Metrics that represent durations have been implemented as Prometheus histograms which means that the events are counted in configurable buckets. Each duration metric with a name containing <basename> exposes multiple time series:

• <basename>_bucket - cumulative counters for the observation buckets. Each bucket is defined by a number that is interpreted as the threshold value of duration in seconds and the bucket counts the requests which have a duration that is equal to, or smaller than, the defined threshold value. When not configured the following buckets are created by default: [ 0.01, 0.025, 0.05, 0.075, 0.1, 0.25, 0.5, 0.75, 1, 1.5, 2, 2.5, 3, 3.5, 4, 4.5, 5, 7.5, 10, 30, 60 ]. The last bucket is always +Infand collects all events.
• <basename>_sum - the total sum of all durations.
• <basename>_count - the count of events that have been observed (value-wise identical to bucket +Inf)

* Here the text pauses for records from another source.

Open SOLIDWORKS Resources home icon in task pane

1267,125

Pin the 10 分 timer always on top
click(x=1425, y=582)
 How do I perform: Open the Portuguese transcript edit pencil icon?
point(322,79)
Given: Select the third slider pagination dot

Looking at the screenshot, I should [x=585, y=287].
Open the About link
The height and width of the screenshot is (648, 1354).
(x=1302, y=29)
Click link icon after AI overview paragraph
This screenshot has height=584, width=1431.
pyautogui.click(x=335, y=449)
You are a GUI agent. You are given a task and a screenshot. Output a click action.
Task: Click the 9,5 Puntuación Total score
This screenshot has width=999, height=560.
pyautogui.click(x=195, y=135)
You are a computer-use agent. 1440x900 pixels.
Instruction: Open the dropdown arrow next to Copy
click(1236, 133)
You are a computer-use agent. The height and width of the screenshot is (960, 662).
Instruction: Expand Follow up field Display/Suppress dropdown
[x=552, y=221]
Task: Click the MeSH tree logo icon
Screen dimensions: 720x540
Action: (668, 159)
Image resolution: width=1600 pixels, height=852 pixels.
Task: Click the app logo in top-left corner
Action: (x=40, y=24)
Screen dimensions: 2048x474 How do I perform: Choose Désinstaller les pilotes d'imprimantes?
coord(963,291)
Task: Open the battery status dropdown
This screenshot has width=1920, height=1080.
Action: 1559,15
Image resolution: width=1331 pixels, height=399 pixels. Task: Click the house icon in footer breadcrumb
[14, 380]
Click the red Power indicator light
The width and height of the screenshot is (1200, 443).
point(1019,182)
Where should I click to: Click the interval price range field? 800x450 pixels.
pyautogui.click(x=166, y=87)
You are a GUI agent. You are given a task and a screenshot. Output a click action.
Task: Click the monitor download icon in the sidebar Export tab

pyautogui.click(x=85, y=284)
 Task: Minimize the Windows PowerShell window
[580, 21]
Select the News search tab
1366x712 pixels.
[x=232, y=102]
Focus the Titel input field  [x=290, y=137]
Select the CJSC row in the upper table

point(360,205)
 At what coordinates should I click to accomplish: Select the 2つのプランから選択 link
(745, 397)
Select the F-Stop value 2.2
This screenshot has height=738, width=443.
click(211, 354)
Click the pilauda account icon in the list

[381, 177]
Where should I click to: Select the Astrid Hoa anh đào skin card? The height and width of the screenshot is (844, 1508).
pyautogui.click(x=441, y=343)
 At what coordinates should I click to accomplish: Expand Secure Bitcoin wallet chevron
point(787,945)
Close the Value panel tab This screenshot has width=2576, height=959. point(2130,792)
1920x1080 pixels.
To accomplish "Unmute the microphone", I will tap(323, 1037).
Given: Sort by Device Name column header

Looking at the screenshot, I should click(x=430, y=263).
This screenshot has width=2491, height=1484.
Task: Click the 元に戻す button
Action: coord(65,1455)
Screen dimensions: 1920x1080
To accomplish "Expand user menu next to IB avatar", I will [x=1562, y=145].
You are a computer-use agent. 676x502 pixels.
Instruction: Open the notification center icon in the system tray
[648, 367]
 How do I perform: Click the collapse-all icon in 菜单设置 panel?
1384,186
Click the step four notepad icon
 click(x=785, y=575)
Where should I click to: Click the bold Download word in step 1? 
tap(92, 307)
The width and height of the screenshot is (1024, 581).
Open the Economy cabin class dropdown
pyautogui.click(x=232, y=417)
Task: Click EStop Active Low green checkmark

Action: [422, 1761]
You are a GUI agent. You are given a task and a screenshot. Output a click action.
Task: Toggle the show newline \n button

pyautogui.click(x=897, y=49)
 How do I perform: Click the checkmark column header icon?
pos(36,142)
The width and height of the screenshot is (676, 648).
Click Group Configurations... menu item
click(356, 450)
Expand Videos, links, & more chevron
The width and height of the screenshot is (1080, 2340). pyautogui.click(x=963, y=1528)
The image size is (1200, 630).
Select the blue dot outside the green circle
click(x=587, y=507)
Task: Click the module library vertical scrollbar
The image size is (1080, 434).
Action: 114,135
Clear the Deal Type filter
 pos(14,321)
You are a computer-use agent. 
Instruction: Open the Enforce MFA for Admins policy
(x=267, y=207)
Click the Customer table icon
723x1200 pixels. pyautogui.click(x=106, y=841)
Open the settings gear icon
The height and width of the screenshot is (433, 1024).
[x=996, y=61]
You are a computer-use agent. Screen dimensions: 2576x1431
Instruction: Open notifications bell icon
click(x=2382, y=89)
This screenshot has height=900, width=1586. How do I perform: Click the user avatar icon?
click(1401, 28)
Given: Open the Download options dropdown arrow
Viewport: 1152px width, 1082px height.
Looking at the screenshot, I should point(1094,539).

As an example of how to use these metrics, to get a graph of average ssf_dispatch_latency you would draw ssf_dispatch_latency_sum / ssf_dispatch_latency_count. This definition is possible because of the Prometheus server support for expressions.

Watchdog

The SSF server provides watchdog capabilities to handle application runtime problems by detecting bad states and restarting the application under defined conditions.

Runtime generic watchdog

This is an internal server watchdog which detects if an application's process exists (regardless of the reason) and will restart the process if it has stopped.

Request duration watchdog

The server can monitor request duration and restart the application if the averaged request duration time exceeds requested threshold. This feature can be set using the following run options:

• --watchdog-request-threshold <T> float value T sets a threshold in seconds. Default value is 0 which disables the request duration watchdog.
• --watchdog-request-average <A> integer A defines the number of last requests included in calculating the average watchdog request duration.

See --watchdog-request-threshold and --watchdog-request-average in options for more details.

Application watchdog

Applications can expose a custom watchdog which is being monitored by the SSF server. For details see watchdog in application's interface details. This will be called periodically by the server while no requests are being issued.

See option --watchdog-ready-period in options for more details.

APIs

SSF supports serving inference through HTTP/S endpoints (FastAPI) and gRPC endpoints (gRPC Python). The endpoint can be chosen using argument --api with value fastapi or grpc. By default SSF uses --api fastapi to start HTTP/S endpoint. If --api is used to override this, then you must set --api for all issued commands (build, run, package etc).

See --api in options for more details.